- Page text -

════════════════════

Crashing the Barriers

Does it really matter if there are some things that science will never solve? Ian Stewart thinks not

"We must know. We shall know." So said David Hilbert, one of the leading mathematicians at the turn of the century. Hilbert was gung ho about the future of mathematics. No-go areas should not exist, he believed, and he even had the outlines of a program to prove it. Yet within a few years, Hilbert's dream lay in ruins -a young logician named Kurt Gödel had proved that some mathematical questions simply don't have answers.

What Gödel showed in 1930 was that any logical system rich enough to model mathematics will always have insoluble problems. For instance , it is impossible to prove that mathematics contains no logical inconsistencies. Of course, you can deal with any particular insoluble problem by adding a new mathematical rule, but a new insoluble problem will always appear in the patched-up system.

Demise of science
Even at the time, it was a disturbing revelation. But today the implications could be downright shocking. A small, but increasingly vocal group of scientists is beginning to wonder whether Gödel 's mathematical limits might also exist in the real world. Could there be questions that science will never be able to answer no matter how accurately you know the conditions, no matter how big your computer, no matter how clever you are? And if so, could running up against them herald the demise of science?

════════════════════

- Provided records -

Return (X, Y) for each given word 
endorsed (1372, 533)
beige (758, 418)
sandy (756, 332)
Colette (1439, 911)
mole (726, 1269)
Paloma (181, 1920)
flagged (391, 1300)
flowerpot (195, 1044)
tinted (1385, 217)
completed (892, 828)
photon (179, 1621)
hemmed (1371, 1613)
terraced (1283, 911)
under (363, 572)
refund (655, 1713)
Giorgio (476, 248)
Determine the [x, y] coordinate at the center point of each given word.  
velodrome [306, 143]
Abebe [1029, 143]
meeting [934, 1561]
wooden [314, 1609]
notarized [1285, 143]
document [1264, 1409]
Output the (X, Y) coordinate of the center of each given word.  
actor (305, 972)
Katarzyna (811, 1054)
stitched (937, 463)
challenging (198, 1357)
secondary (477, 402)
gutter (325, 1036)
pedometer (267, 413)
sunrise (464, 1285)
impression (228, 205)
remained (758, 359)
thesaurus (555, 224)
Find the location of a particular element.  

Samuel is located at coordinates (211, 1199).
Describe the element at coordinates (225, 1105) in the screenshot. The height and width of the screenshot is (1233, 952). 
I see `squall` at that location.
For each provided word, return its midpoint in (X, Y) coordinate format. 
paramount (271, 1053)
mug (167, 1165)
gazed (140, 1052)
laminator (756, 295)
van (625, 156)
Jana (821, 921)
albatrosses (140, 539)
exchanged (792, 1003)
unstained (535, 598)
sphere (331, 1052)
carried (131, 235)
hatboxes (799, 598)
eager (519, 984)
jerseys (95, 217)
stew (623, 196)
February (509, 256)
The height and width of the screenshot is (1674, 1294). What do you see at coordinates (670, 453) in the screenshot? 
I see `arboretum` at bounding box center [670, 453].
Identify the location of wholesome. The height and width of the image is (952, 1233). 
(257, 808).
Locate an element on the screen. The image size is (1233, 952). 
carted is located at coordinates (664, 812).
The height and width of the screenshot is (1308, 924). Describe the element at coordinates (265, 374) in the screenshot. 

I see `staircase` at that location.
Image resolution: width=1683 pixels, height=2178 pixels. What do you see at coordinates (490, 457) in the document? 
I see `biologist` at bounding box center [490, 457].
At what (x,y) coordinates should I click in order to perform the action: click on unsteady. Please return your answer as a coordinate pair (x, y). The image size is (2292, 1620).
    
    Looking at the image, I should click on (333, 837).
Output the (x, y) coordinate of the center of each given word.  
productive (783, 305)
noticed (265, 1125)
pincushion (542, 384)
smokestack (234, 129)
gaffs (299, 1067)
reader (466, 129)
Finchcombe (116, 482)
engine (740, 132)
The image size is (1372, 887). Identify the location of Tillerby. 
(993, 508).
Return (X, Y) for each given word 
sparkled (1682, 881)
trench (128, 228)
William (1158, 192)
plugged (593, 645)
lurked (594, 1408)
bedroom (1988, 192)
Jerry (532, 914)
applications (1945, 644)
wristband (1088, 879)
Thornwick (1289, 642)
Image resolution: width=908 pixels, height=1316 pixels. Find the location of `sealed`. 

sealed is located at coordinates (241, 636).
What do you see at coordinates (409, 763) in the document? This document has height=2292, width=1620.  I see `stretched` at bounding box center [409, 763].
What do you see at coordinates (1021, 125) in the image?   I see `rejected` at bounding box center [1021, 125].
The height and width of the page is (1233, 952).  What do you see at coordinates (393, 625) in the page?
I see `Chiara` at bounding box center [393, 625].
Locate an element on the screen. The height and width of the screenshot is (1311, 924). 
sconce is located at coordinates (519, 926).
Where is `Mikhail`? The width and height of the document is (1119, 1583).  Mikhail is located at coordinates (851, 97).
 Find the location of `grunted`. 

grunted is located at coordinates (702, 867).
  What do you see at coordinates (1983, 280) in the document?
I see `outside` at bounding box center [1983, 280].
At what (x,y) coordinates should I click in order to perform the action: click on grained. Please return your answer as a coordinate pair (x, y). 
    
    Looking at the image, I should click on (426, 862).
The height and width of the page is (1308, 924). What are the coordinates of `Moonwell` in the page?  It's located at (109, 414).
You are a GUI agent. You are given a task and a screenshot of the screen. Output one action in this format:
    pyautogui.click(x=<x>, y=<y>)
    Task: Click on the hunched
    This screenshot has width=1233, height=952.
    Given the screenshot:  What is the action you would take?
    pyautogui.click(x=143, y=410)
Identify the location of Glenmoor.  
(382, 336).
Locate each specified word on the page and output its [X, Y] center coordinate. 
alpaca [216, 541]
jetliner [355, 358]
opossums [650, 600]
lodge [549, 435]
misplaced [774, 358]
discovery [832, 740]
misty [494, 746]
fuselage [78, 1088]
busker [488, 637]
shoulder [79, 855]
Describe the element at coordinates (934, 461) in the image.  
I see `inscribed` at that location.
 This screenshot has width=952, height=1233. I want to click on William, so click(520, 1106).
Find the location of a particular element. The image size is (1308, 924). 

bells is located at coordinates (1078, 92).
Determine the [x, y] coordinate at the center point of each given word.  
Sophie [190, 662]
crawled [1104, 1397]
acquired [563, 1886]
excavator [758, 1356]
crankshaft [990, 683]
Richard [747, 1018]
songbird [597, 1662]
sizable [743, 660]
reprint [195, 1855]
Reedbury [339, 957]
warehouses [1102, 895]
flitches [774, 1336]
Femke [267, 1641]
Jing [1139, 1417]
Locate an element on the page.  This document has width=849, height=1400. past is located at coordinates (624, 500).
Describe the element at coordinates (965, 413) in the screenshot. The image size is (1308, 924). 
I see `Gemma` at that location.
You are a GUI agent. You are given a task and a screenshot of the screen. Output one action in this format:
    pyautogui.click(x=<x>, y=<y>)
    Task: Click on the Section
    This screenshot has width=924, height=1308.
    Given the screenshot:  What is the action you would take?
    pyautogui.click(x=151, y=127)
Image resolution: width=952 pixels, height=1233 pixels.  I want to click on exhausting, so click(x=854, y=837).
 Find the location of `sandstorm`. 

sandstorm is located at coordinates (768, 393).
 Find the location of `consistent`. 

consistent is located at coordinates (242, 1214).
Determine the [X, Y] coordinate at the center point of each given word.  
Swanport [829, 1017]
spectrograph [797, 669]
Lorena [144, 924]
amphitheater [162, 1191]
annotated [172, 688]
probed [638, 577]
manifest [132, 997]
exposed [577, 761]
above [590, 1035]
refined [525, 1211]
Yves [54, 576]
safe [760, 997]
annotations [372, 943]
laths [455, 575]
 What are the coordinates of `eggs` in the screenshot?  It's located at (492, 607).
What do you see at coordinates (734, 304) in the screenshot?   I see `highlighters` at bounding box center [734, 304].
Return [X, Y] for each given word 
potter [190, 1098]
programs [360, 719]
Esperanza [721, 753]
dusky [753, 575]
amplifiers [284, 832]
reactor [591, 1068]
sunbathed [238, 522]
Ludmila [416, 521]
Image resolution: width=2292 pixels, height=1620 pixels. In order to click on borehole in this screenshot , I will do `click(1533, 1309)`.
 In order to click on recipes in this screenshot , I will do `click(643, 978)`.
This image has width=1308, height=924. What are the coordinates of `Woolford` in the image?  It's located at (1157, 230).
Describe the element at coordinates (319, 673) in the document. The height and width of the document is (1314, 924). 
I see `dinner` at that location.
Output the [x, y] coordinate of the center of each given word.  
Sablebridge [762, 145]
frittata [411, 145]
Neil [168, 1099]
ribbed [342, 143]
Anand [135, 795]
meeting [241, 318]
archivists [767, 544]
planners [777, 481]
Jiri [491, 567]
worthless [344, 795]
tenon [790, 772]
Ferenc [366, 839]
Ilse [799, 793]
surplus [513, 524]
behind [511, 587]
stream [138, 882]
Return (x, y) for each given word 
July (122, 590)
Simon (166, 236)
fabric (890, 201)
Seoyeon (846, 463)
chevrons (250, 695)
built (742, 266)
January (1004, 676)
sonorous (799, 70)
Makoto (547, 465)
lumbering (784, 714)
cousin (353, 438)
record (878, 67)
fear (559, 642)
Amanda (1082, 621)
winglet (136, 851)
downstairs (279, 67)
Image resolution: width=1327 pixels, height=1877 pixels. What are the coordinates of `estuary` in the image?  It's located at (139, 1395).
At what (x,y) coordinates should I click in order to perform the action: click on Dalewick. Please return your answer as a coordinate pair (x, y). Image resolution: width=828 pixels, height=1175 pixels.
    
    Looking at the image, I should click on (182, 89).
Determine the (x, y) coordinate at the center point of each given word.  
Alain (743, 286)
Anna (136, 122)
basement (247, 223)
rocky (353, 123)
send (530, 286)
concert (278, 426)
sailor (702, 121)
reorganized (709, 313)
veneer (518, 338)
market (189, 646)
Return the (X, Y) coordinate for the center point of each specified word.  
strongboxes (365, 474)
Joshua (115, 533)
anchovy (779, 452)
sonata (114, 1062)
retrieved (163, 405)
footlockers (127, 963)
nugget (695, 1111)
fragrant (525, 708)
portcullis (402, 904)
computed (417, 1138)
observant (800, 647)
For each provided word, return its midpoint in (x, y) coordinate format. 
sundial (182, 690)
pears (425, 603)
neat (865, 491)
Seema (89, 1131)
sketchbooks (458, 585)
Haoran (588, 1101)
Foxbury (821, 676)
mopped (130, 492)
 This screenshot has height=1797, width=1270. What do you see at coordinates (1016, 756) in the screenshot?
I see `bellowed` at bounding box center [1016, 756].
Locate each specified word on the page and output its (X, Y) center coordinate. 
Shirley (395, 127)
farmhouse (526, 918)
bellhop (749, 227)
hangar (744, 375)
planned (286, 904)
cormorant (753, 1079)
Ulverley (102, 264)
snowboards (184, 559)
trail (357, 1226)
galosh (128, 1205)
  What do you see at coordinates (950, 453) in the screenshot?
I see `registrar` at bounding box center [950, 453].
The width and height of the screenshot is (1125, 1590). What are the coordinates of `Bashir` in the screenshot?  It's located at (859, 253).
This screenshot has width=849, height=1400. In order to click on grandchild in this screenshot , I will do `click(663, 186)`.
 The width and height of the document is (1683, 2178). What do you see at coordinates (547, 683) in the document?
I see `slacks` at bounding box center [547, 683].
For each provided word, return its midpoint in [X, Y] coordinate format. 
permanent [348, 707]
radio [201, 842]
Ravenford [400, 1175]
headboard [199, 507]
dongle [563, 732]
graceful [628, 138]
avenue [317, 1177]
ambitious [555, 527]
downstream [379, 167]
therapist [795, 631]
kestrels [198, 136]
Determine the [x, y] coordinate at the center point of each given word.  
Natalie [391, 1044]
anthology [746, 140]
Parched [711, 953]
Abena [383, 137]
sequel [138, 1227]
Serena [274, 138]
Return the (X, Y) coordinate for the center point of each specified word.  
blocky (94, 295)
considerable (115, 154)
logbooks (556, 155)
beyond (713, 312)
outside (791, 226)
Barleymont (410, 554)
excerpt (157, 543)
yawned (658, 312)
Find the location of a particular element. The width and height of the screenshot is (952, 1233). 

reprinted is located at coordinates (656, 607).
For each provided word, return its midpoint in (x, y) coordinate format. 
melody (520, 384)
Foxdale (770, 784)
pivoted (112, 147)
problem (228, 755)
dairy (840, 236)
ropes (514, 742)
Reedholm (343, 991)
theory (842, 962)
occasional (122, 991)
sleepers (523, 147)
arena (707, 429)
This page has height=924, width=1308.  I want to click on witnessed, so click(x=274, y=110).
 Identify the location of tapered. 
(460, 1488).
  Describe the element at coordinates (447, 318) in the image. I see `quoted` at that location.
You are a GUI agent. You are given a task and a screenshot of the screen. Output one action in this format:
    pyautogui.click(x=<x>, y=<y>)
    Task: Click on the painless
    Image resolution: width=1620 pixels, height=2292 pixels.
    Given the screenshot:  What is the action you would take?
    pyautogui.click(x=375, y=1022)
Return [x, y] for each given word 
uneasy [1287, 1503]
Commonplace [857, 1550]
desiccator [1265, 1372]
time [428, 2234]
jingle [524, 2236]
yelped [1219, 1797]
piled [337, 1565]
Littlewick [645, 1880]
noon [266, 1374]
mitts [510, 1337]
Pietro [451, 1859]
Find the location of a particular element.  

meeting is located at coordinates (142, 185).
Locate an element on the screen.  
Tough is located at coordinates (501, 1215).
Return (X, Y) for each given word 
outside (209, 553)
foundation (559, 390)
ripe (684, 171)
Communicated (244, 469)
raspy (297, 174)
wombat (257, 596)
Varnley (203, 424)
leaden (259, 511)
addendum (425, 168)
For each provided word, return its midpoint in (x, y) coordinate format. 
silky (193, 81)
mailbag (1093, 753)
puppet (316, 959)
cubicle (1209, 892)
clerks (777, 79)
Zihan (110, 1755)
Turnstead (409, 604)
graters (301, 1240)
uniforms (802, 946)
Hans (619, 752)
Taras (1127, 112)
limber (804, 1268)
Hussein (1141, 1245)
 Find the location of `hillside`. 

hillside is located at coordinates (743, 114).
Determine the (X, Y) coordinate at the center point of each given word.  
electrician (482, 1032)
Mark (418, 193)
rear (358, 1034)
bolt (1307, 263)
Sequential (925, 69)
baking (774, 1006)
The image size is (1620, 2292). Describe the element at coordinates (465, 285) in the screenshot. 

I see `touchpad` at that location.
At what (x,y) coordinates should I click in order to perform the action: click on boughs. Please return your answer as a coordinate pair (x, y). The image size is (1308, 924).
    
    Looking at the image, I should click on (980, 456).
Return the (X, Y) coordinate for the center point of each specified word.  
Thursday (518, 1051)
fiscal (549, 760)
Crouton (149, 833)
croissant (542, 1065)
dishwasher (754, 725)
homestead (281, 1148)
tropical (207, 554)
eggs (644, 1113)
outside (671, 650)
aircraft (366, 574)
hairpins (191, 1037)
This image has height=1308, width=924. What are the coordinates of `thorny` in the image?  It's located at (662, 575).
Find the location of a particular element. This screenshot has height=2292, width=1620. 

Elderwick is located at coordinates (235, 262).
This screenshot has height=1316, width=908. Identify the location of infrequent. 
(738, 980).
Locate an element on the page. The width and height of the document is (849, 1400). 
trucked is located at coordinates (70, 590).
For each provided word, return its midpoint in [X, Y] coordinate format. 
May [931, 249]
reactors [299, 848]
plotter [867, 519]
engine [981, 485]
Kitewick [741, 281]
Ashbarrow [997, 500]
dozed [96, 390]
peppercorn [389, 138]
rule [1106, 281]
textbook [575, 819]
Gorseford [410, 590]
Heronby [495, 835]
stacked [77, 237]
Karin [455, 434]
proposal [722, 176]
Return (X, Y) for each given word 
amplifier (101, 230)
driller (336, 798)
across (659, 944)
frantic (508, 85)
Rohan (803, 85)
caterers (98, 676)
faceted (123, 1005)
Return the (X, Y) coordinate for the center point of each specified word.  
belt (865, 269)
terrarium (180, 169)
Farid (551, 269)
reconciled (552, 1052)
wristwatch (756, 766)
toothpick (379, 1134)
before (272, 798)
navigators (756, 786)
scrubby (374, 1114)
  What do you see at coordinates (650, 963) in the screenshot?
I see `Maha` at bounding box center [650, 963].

════════════════════

- Required actions -
1. In the passage on Gödel, in what year did Gödel show that any logical system rich enough to model mathematics will always have insoluble problems?
2. Reproduce the passage on Gödel between "Does it really" and "don't have answers.", inclusive.
The items play no part in this work.

- Final results -
1. 1930

2.
Does it really matter if there are some things that science will never solve? Ian Stewart thinks not

"We must know. We shall know." So said David Hilbert, one of the leading mathematicians at the turn of the century. Hilbert was gung ho about the future of mathematics. No-go areas should not exist, he believed, and he even had the outlines of a program to prove it. Yet within a few years, Hilbert's dream lay in ruins -a young logician named Kurt Gödel had proved that some mathematical questions simply don't have answers.